## Your instructions
Go to the line that contains "This screenshot has". Restate that line and each one after it exactly, through the end of the records, without pictures.

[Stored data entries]

******

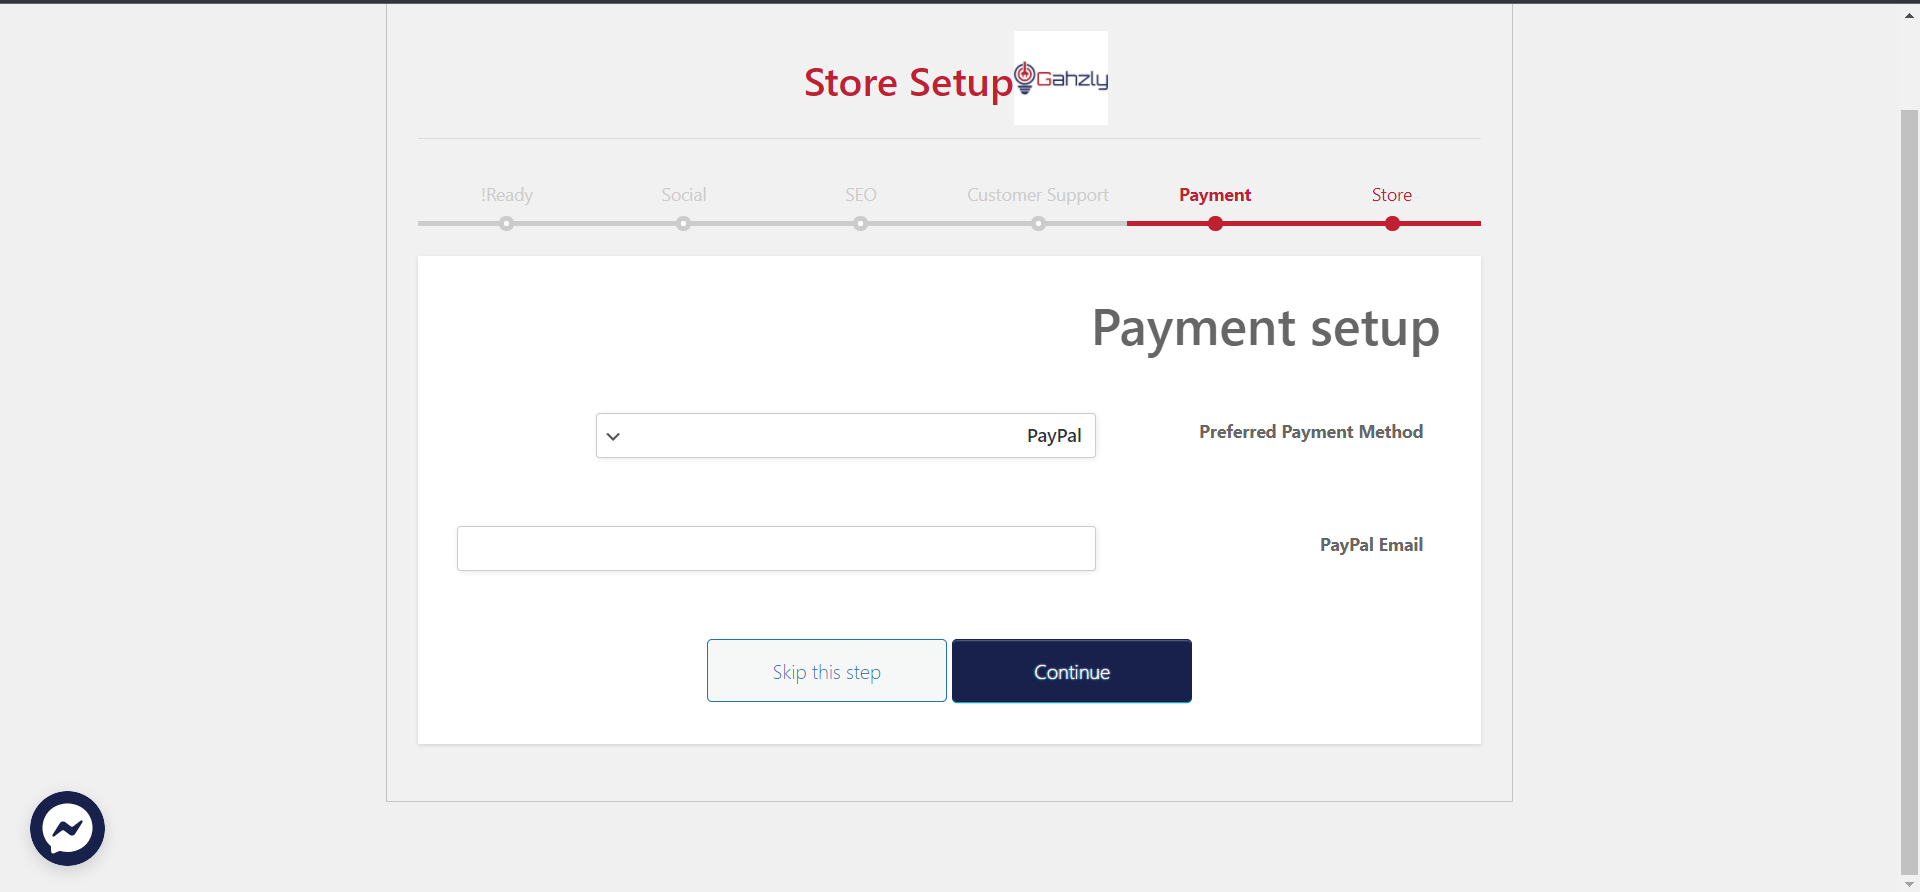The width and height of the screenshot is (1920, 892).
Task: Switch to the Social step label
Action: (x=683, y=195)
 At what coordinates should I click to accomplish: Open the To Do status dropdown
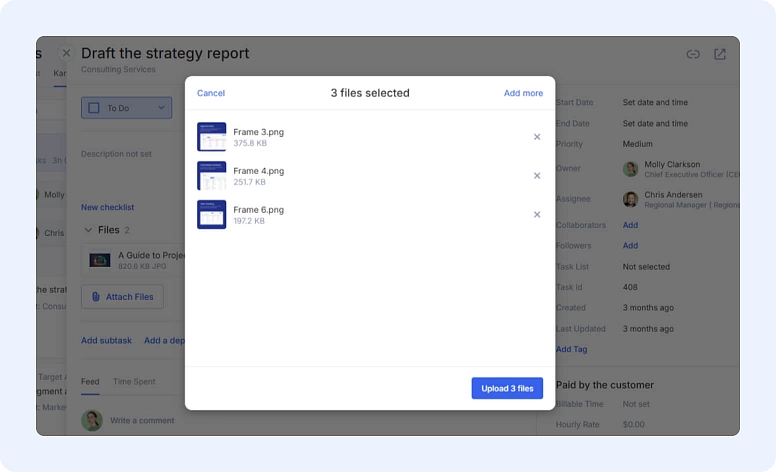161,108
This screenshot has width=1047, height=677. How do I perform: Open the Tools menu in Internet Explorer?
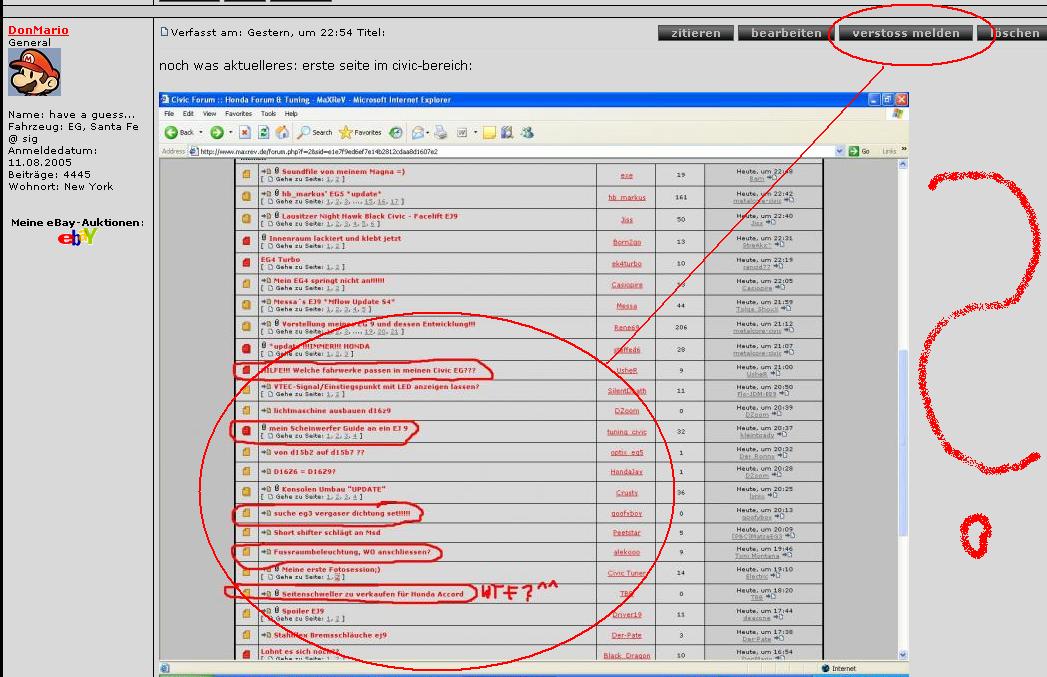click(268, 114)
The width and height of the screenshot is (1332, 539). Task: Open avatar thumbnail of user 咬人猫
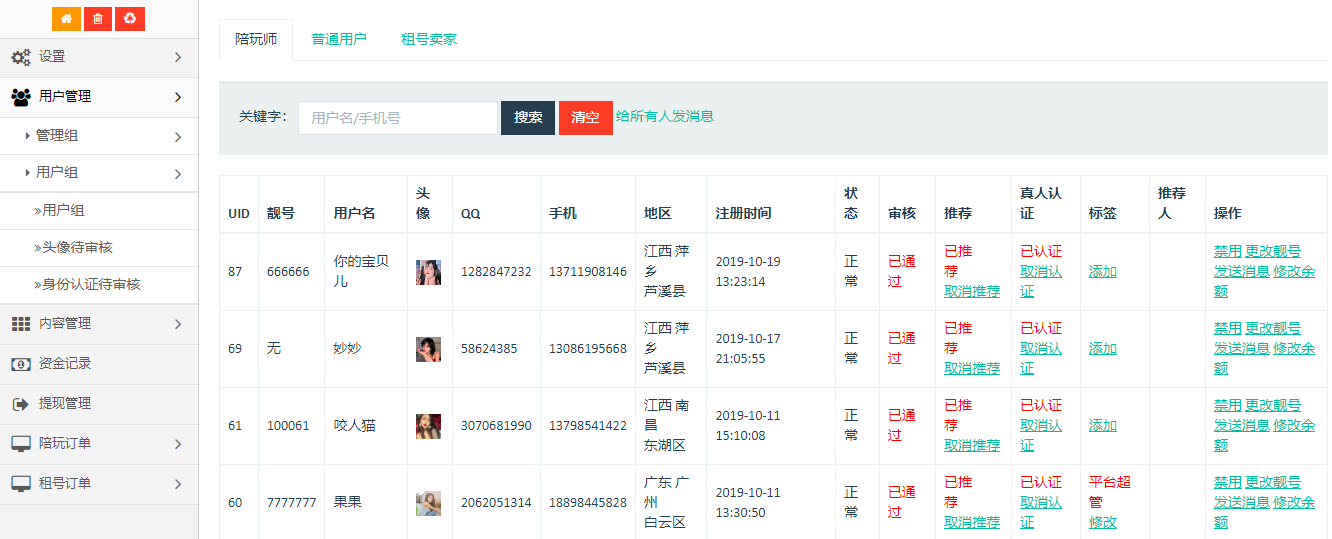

******

## Result below
This screenshot has width=1047, height=677. How do I perform: Open the Tools menu in Internet Explorer?
click(268, 114)
The width and height of the screenshot is (1332, 539). Task: Open avatar thumbnail of user 咬人猫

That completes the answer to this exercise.